Pendant les 25 premières minutes du film, regardez avec quelle exactitude et quelle tendresse Gilles Grangier, le mal jugé, nous décrit la vie du camionneur Chape (Jean Gabin): le détails du décor, sur la table de nuit notamment, la chemise qu'on réchauffe devant un chauffage éléctrique, etc. Ces minutes sont vraiment délectables. Car la sympathie de Grangier pour ses personnages, sympathie profonde, nourrie de sensibilité, non de sensiblerie, se fait poésie, poésie du quotidien, des petites choses à la fois insignifiantes et vitales, poésie de l'amitié virile, bourrue et chaleureuse, poésie de l'amour tendre qui a bien les allures du bonheur : la scène entre Jeanne Moreau, amoureuse amusée (on ne l'a pas assez vue dans ce type de rôle), et Jean Gabin, bougon et charmeur, autour de la table du diner est un délice, comme celle du coucher, grâce aussi, bien sûr, aux dialogues doucement ironiques de Michel Audiard.

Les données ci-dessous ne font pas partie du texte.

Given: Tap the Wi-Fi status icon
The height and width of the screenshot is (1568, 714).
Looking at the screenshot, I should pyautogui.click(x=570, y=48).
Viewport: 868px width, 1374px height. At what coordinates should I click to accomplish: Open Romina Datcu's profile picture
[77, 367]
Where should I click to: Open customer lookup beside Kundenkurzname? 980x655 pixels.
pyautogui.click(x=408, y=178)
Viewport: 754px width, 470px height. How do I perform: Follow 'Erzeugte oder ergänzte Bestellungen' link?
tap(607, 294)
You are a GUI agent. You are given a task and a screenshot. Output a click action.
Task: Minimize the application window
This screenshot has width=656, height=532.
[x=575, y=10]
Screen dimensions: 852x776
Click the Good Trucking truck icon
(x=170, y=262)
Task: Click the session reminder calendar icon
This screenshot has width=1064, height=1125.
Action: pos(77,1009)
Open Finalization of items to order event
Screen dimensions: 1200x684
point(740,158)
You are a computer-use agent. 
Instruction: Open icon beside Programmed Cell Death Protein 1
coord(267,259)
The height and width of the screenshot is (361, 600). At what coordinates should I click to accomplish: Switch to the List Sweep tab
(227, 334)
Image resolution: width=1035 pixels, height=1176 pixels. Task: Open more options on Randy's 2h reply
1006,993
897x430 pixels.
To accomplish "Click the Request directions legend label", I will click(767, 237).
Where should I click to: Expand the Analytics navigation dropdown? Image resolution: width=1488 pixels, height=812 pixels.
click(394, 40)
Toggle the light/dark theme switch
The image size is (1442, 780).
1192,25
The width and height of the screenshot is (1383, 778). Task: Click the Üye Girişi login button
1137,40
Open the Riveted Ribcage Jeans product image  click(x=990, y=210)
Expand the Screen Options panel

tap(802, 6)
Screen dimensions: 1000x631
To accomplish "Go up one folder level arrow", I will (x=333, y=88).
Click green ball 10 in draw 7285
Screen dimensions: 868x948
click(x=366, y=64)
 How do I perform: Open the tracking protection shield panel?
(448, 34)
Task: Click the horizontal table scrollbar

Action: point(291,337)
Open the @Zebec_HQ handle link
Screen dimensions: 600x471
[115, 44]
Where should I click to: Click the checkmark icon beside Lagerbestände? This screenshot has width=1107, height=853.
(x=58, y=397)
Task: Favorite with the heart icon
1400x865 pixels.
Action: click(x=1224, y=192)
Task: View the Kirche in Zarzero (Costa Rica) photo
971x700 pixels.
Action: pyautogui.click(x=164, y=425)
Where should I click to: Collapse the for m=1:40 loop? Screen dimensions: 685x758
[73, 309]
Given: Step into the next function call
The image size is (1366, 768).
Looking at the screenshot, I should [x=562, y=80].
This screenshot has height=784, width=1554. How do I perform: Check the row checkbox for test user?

C'est ensuite, pendant une petite heure, un suspense policier très éfficace, durant lequel la vie artificielle, faussement virile, des caïds s'oppose à celle simple et vraie des petites gens, routiers ou bistrots. Et tout cela se termine par un combat camions contre voiture comme on en a peu vu au cinéma.
Alors justice pour Gilles Grangier, grand et bon réalisateur, et grand parce que bon réalisateur. Le métier, quand il est exercé avec cette probité est chose admirable, messieurs les critiques. Gilles Grangier, comme Georges Simenon, qu'il a si bien mis en images,de l'avis du romancier lui-même, est de ces artisans qui ne recherchant pas l'art l'ont souvent trouvé. Car celui-ci est plus sûrement au bout du travail bien fait qu'au bout de l'inspiration, ce fantasme romantique qui n'épate que les gogos.